The chemistry between various members of the Paternoster Gang and the young, self-important Ghost-Finder propels this story along to good effect, certainly, but there’s a real sense of creepy gothic ghost stories about the tone of the piece, especially when it becomes clear that Carnacki himself may not be quite the reliable narrator he thinks he is. Will they all get out alive? Especially after the ceiling eats Strax? While Madame Vastra, Jenny and the aggrieved Sontaran have all the nous and the aptitude to work out the mystery of Castle Kraighten, it’s just possible that the lives of our heroes – and after them, the world – might depend on the self-aggrandizing chatterbox before the affair of The Screaming Ceiling is drawn to a close, because of the crucial difference between knowing what is happening and being able to stop it. Joe Jameson as Carnacki is a particular delight in this story, giving him quite the peacock touch while retaining an essentially good heart, so that, while we sympathise with Strax’s position, we can’t ultimately agree with him when he pleads that he should be allowed to kill the arrogant young rodent who attaches himself to the Madam Vastra…

…At least, not this time…

And as if meeting Carnacki the Ghost-Finder wasn’t a big enough humblebrag, the final story in the set has the Gang engage the infamous Spring-Heeled Jack of old London town.
The story, by Gemma Arrowsmith, starts with a giant premise – Spring-Heeled Jack is an actual London legend, being able to leap tall buildings at a single bound, with burning eyes and fiery breath – and as it develops, becomes something rather more emotionally complex. When the sweetheart of one of Jack’s victims turns to the Gang for help, Madam Vastra takes some convincing to debase herself by investigating folklore tales. But when the sweetheart starts forgetting her beloved, his name, his face and the details of his life, it’s clear something sinister’s going on. It might not be legendary jumping demons, but neither is it exactly another ordinary day at Paternoster Row. Before you can blink twice, Strax is jumping into the Thames to follow an aquatic lead, while Madam Vastra takes to the rooftops to follow a trail, leaving Jenny to investigate drier sources of information alongside Gwendoline Platt, an over-hungry journalist with an exploitative turn of mind. When they eventually find the infamous Spring-Heeled Jack, it would be spoilerific to tell you the ways in which things get more complicated than anyone imagines, but suffice it to say there’s unlikely to be a dry eye in the house by the time you’re done.
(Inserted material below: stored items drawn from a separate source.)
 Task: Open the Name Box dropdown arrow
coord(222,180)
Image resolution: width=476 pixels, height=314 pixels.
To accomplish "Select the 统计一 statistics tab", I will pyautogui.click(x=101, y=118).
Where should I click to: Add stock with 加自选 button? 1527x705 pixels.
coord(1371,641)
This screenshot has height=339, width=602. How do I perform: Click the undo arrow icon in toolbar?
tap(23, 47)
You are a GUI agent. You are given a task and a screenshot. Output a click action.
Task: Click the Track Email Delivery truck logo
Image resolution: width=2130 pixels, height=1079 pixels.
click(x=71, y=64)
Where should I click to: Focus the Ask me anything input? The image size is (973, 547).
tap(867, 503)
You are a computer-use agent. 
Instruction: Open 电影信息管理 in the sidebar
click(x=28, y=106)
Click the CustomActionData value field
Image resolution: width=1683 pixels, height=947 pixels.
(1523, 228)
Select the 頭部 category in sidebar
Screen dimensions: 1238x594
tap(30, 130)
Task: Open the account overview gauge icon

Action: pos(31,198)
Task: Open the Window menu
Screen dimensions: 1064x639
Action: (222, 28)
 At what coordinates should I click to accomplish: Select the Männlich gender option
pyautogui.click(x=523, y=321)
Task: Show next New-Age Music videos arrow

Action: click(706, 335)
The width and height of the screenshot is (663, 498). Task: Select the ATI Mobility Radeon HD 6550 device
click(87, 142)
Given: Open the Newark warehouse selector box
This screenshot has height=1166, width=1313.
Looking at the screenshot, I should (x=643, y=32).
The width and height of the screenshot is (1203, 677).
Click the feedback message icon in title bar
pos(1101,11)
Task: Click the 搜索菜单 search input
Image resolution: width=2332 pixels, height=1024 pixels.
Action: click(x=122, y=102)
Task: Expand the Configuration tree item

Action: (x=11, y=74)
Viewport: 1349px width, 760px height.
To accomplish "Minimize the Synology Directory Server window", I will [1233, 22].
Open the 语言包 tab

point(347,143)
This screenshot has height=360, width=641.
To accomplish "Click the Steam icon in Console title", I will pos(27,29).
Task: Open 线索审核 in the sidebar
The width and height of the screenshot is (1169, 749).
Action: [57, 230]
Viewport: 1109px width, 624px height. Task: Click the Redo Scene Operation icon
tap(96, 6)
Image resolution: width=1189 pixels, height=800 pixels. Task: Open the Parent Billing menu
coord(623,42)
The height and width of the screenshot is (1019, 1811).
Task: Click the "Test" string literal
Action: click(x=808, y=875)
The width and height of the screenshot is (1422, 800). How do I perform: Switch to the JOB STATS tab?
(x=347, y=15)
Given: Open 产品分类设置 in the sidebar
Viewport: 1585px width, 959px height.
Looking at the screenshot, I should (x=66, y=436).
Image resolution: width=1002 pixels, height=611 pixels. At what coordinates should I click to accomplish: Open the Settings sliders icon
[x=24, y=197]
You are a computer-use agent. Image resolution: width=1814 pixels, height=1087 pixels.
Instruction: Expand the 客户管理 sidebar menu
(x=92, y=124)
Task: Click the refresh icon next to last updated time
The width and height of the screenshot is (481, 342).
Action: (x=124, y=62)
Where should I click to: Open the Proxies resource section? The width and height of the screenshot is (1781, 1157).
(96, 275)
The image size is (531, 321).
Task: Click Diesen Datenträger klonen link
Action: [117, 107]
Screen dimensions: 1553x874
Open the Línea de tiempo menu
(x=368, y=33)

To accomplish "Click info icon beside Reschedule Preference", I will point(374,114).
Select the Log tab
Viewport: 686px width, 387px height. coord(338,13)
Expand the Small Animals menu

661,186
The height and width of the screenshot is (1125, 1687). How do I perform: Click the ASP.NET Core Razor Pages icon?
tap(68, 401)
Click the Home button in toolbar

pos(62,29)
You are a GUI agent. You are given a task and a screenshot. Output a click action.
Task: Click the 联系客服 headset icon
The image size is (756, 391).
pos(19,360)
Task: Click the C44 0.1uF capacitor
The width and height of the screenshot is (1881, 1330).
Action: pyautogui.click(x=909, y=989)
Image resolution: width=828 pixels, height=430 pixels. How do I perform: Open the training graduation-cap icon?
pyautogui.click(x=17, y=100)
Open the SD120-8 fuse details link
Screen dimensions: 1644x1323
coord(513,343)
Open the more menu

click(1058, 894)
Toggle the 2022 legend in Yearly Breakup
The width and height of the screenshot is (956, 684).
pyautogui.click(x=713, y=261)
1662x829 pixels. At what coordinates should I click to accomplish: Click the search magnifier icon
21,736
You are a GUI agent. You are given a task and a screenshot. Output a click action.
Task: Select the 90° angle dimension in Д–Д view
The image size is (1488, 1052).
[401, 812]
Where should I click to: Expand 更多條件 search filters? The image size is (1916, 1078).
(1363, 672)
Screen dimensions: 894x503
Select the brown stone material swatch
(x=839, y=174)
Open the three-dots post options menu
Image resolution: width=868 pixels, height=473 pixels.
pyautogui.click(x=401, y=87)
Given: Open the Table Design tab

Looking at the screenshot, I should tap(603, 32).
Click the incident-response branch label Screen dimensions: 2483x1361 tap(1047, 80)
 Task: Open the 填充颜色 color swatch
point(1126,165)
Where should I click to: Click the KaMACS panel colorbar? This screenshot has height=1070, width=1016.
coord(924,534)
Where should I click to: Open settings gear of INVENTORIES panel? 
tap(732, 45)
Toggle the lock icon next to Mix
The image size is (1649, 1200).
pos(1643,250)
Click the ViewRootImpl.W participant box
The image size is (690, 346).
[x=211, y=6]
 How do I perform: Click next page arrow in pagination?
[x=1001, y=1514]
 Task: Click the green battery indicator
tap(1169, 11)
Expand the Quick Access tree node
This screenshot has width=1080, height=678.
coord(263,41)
The Paternoster Gang: Heritage 2 eases you in with a gag-packed tale of intrigue and diplomacy, takes you into gothic ghost stories and very nearly traps you there forever, and hits you with an emotionally rich line on a longstanding London mystery, to make you hug your loved ones tighter and more often, while imagining the indignities of losing the memories you swear you’ll never lose and would never willingly surrender. It’ll make you laugh, and thrill, and cry, all within the setting of a super intelligent lizard-woman, her wife-cum-maid, and their butler-of-war in the Victorian world. It’s heartwarming, gorgeous, emotional, fun, and you’d be ill-advised human scum to miss it.